People are dying. Aquatic animals are baking in their shells. Fruit is being cooked on the tree. It’s time to act

Human beings crave clarity, immediacy, landmark events. We seek turning points, because our minds are good at recognizing the specific – this time, this place, this sudden event, this tangible change. This is why we were never very good, most of us, at comprehending climate change in the first place. The climate was an overarching, underlying condition of our lives and planet, and the change was incremental and intricate and hard to recognize if you weren’t keeping track of this species or that temperature record. Climate catastrophe is a slow shattering of the stable patterns that governed the weather, the seasons, the species and migrations, all the beautifully orchestrated systems of the holocene era we exited when we manufactured the anthropocene through a couple of centuries of increasingly wanton greenhouse gas emissions and forest destruction.

A building collapsing is an ideal specimen of news, sudden and specific in time and place, and in the case of this one on the Florida coast, easy for the media to cover as a spectacle with straightforward causes and consequences. A crisis spread across three states and two Canadian provinces, with many kinds of impact, including untallied deaths, was in many ways its antithesis. There was a case to be made that climate change – in the form of rising saltwater intrusion – was a factor in the Florida building’s collapse, but climate change was far more dramatically present in the Pacific Northwest’s heat records being broken day after day and the consequences of that heat. In Canada the previous highest temperature was broken by eight degrees Fahrenheit, a big lurch into the dangerous new conditions human beings have made, and then most of the town in which that record was set burned down.
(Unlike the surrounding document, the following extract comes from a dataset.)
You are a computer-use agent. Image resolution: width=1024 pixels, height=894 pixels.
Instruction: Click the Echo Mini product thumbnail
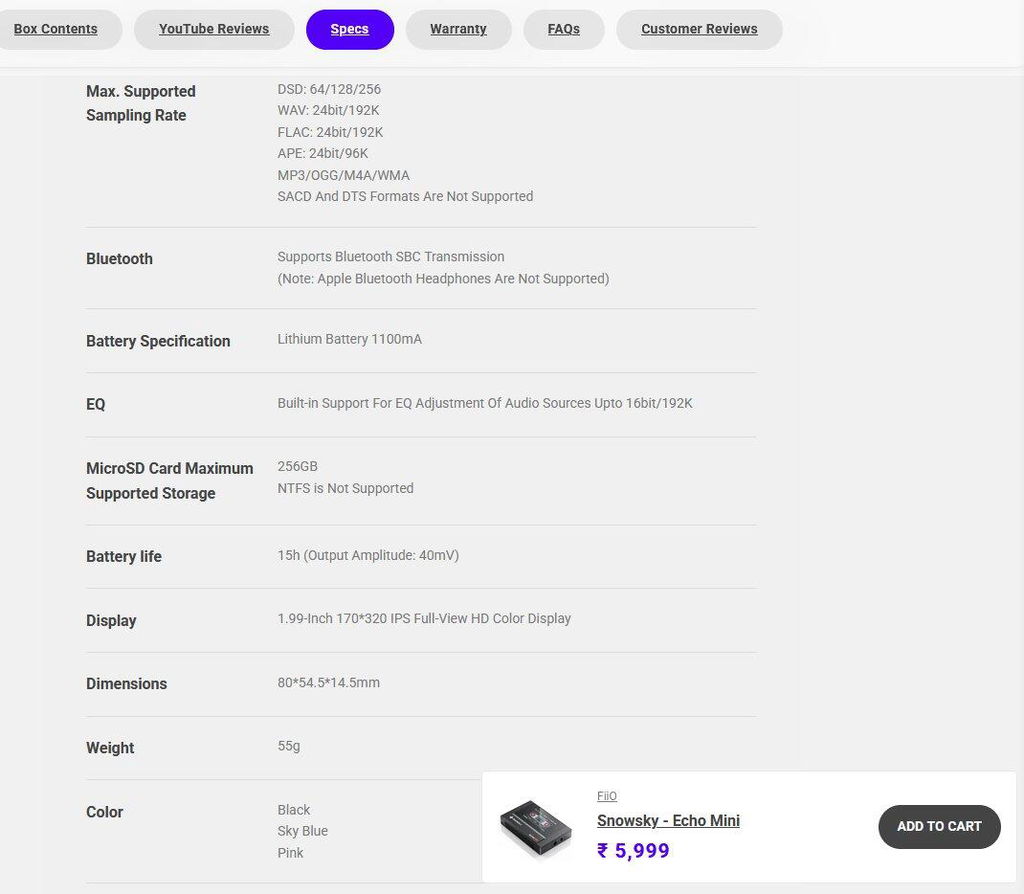point(536,827)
A turning point is often something you individually or collectively choose, when you find the status quo unacceptable, when you turn yourself and your goals around. George Floyd’s murder was a turning point for racial justice in the US. Those who have been paying attention, those with expertise or imagination, found their turning points for the climate crisis years and decades back. For some it was Hurricane Sandy or their own home burning down or the permafrost of the far north turning to mush or the IPCC report in 2018 saying we had a decade to do what the planet needs of us. Greta Thunberg had her turning point, and so did the indigenous women leading the Line 3 pipeline protests.

Read more: https://www.theguardian.com/commentisfree/2021/jul/12/our-climate-change-turning-point-is-right-here-right-now

In my opinion this is an example of what happens to people who only talk to those who reinforce their fears.

I’ll never forget a time many years ago, when someone invited me to a meeting which turned out to be a small group of student trotskyites. They kept saying “The people are with us”.

So I asked “Which people?”.

All I got was blank stares. Nobody had actually thought to check with ordinary people outside their little cabal, to see if normal people felt any connection with the radical ideas the group was discussing.

I was not invited to the next meeting.

via Watts Up With That?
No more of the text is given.